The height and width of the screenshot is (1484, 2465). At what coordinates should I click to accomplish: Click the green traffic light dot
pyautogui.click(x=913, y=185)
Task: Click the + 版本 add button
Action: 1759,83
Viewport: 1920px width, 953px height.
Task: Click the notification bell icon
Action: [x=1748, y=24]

> **What is expected**
Word for word, write out every record.

> **Expected answer**
The height and width of the screenshot is (1484, 2465). At what coordinates should I click to accomplish: Click the green traffic light dot
pyautogui.click(x=913, y=185)
Task: Click the + 版本 add button
Action: 1759,83
Viewport: 1920px width, 953px height.
Task: Click the notification bell icon
Action: [x=1748, y=24]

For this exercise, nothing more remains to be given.